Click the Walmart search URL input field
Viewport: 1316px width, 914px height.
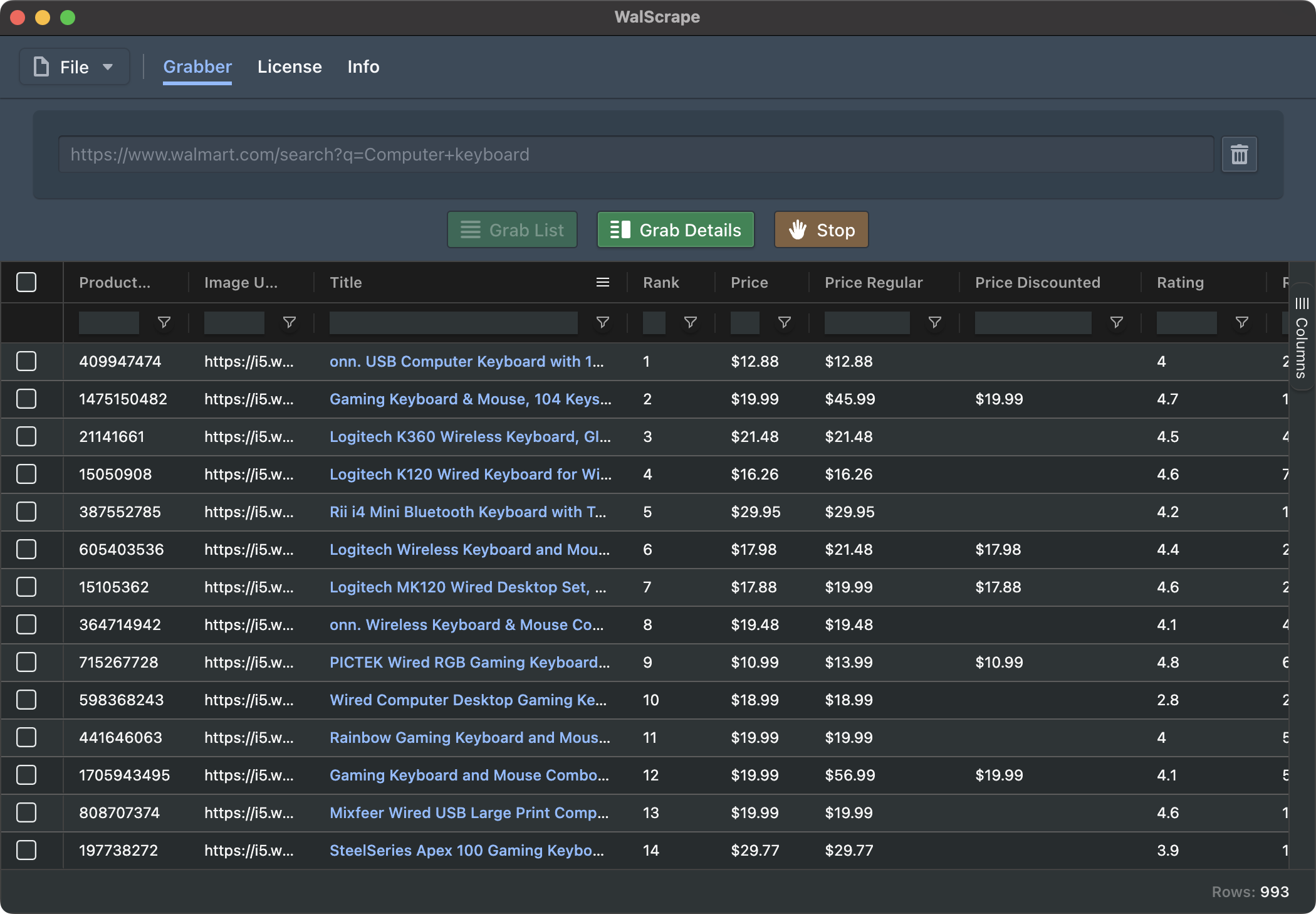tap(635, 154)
* * *
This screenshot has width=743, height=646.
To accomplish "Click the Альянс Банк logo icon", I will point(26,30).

--- WORK INSTRUCTIONS ---
In the data above, lay out as a Markdown table with columns Row and Line the lines that run from the one containing "This screenshot has width=743, height=646." through the one containing "I will point(26,30).", numbering each line and omitting blank lines.

--- SOLUTION TO THIS PROBLEM ---
| Row | Line |
|---|---|
| 1 | This screenshot has width=743, height=646. |
| 2 | To accomplish "Click the Альянс Банк logo icon", I will point(26,30). |